Na opinião do ministro, a PEC de autoria de Iran ajuda a reforçar a institucionalidade da cultura, que não é um tema secundário, “mas de identidade nacional e de um direito social”.

Segundo o ministro, a PEC é estratégica dentro do conjunto de projetos de lei e Propostas de Emenda à Constituição que tramitam na Câmara e garantem a afirmação da cultura como um vetor de desenvolvimento nacional.

Juca Ferreira disse que este conjunto de medidas é composto por cerca de 10 projetos de Leis e PECs.

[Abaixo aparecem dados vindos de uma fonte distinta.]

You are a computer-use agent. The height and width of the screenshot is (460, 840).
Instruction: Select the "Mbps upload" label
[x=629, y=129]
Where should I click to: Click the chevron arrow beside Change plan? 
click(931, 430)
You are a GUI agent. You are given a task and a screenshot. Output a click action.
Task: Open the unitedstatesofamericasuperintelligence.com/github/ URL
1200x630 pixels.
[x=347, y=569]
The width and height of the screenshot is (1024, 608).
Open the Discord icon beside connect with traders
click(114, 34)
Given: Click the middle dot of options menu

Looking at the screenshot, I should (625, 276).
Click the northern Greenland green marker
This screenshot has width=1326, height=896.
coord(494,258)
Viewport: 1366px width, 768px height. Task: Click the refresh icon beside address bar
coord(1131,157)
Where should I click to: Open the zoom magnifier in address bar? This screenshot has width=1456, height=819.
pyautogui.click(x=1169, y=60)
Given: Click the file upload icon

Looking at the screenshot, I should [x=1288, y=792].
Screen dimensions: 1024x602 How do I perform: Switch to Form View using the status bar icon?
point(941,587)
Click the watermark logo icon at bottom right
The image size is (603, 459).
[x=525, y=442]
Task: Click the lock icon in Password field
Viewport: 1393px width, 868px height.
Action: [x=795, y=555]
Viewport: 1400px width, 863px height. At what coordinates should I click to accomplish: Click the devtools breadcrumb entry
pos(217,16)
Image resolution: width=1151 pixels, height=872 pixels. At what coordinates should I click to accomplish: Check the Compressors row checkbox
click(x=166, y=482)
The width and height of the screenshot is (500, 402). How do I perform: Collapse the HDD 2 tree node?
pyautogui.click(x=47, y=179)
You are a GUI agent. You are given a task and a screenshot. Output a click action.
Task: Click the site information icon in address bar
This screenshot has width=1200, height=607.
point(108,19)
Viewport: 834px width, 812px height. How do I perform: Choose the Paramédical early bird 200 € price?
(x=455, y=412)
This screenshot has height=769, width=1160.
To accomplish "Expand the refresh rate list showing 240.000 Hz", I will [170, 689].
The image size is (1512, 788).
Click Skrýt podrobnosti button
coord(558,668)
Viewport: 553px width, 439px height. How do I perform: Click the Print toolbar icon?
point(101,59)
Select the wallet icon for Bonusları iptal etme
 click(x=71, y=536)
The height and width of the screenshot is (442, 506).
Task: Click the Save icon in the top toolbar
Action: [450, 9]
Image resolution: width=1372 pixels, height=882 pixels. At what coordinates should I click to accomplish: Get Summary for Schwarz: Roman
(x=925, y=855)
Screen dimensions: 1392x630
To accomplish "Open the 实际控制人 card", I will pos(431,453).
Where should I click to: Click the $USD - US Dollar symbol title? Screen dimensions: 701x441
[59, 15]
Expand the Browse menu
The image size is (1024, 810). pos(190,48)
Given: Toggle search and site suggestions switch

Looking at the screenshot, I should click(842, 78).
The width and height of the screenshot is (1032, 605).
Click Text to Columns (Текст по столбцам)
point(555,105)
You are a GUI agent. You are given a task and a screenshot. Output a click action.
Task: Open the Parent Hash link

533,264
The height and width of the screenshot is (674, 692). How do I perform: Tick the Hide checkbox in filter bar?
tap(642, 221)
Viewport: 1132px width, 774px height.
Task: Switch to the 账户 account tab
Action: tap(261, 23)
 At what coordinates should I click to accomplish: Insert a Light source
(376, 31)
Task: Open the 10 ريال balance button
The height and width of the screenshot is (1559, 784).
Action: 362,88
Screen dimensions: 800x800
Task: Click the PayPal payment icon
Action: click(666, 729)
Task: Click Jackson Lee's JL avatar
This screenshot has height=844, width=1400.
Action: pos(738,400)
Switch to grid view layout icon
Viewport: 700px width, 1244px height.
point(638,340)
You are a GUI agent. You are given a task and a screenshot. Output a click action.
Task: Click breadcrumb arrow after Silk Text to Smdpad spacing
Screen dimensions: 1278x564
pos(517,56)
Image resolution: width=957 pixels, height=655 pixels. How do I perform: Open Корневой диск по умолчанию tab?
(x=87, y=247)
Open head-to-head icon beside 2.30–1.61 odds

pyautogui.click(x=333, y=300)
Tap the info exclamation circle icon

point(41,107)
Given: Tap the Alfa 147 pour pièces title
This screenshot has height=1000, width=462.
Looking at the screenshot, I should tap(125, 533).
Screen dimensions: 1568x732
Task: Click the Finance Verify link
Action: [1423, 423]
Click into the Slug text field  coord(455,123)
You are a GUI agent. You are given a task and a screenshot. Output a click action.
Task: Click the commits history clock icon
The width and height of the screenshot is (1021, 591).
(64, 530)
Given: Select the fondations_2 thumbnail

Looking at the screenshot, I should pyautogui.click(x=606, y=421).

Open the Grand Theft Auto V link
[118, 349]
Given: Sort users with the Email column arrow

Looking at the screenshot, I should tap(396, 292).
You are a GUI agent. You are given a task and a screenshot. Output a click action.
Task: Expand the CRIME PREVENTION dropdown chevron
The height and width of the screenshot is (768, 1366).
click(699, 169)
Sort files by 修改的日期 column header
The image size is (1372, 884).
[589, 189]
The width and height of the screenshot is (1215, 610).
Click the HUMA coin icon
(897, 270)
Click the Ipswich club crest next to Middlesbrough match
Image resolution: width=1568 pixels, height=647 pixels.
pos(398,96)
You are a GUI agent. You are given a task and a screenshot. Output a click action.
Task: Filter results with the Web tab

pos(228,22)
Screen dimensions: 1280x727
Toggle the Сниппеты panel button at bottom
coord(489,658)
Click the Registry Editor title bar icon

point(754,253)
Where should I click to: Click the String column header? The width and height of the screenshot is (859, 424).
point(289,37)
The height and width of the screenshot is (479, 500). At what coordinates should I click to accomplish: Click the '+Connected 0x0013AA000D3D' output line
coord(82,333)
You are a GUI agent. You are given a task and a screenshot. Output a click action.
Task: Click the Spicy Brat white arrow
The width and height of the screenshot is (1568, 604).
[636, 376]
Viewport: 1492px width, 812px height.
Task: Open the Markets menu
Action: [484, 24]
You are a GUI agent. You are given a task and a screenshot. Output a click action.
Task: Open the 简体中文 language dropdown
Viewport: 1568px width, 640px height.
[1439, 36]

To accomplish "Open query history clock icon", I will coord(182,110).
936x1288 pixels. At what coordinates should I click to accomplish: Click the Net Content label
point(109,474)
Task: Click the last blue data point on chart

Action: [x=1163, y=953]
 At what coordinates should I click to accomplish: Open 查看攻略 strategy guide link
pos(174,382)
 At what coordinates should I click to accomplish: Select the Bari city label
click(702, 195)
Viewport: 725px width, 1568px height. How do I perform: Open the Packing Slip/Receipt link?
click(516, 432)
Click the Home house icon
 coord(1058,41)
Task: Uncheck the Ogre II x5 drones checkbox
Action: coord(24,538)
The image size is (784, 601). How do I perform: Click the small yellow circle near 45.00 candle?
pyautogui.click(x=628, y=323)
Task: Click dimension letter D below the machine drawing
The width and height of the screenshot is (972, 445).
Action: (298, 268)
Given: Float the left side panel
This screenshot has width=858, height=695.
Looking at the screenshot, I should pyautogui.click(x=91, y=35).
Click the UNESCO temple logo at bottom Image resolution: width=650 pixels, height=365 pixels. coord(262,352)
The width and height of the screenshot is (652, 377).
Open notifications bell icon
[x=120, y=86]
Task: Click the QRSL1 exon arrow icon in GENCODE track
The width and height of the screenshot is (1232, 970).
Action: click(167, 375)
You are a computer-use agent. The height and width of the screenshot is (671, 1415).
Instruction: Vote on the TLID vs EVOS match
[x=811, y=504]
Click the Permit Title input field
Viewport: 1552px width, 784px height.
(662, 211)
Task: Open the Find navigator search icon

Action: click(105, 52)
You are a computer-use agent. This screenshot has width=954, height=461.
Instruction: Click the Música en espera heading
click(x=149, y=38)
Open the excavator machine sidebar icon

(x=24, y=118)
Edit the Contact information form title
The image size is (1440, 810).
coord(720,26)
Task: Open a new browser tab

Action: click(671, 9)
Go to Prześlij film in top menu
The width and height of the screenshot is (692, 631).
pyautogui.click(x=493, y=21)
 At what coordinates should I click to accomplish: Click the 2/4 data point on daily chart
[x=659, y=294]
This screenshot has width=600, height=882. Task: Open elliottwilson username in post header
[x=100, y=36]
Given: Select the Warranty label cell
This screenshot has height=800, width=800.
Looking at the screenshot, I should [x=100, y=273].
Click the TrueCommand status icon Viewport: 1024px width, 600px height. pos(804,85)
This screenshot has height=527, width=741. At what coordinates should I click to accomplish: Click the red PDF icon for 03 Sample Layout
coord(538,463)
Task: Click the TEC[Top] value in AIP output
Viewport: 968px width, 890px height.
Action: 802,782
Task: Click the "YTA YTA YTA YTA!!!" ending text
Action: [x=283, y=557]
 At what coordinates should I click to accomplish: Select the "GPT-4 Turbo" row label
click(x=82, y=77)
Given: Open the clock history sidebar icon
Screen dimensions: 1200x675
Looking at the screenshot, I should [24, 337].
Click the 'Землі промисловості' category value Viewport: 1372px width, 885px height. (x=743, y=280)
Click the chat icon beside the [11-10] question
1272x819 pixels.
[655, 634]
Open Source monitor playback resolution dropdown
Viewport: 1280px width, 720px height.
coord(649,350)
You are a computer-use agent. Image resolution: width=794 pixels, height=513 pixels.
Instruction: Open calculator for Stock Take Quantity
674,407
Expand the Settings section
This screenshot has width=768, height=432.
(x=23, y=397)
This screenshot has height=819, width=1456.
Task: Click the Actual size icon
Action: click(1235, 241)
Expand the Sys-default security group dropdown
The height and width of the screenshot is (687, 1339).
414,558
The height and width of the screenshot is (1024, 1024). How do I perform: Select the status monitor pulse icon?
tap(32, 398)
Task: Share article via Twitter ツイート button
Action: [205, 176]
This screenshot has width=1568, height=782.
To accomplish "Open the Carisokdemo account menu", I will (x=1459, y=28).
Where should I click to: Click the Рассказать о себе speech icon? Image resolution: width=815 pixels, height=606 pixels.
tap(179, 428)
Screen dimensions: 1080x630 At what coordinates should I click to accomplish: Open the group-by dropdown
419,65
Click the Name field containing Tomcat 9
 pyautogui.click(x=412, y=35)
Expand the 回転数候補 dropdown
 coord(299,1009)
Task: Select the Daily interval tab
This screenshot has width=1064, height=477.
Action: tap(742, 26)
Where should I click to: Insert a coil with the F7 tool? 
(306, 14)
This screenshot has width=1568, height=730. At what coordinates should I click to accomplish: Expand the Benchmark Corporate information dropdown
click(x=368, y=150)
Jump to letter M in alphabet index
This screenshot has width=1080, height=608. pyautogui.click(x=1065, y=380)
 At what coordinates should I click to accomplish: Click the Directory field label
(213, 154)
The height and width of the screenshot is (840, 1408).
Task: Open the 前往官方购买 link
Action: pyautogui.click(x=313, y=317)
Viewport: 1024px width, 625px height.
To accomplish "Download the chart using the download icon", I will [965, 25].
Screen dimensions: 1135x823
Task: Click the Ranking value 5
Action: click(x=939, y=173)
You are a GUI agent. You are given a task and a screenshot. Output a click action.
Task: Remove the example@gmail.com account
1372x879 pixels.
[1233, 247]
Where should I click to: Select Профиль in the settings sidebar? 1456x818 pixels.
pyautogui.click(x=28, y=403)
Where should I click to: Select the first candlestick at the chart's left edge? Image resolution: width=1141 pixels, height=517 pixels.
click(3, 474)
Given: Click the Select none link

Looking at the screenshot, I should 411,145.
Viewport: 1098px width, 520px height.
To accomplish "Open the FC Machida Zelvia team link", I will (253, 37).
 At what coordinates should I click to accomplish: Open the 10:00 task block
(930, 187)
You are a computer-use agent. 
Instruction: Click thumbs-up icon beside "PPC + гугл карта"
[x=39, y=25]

Entre os essenciais, além da PEC 49/2007, estão a PEC 416…, que cria o sistema nacional de cultura, a PEC 150/2003, que aumenta os recursos destinados à cultura e a revisão da Lei Rouanet.

Mais recursos – O ministro participou, nesta quarta-feira, da abertura dos trabalhos da Comissão de Educação e Cultura (CEC). Na reunião, vários deputados ressaltaram a necessidade de aumentar o orçamento para a área cultural.

Para este ano, os parlamentares aprovaram a destinação de 1% do Orçamento da União ao setor. “O valor ainda é pequeno”, disse Iran

Apelo e Bancada do Nordeste – Na reunião da CEC, Iran fez um apelo para que os parlamentares de todos os partidos apóiem a PEC 49/2007 e indiquem deputados para compor a Comissão Especial destinada a apreciar a proposta.

“A idéia é de instalarmos os trabalhos da Comissão Especial o mais rápido possível”, adiantou Iran.

Antes da reunião da CEC, o deputado fez o mesmo pedido na reunião da Bancada do Nordeste, com secretários de Cultura da região. O secretário adjunto de Estado da Cultura de Sergipe, Maurício Rangel, participou dessa atividade.

No encontro da bancada nordestina, foi defendida a descentralização do financiamento cultural no Brasil. “Não é possível que mais de 70% do financiamento da cultura concentre-se apenas no Rio e São Paulo”, lamentou Iran.

Conferência – Dirigentes, entidades e movimentos sociais ligados ao setor cultural estão em Brasília para participar da 2ª Conferência Nacional de Cultura, que começa nesta quinta-feira (11/3).

De acordo com Juca Ferreira, o encontro é uma oportunidade de os cidadãos colaborarem na elaboração de políticas públicas. “A conferência é um vetor de fortalecimento da cultura no Brasil. É vital como todas as outras formas de consulta pública”, disse o ministro.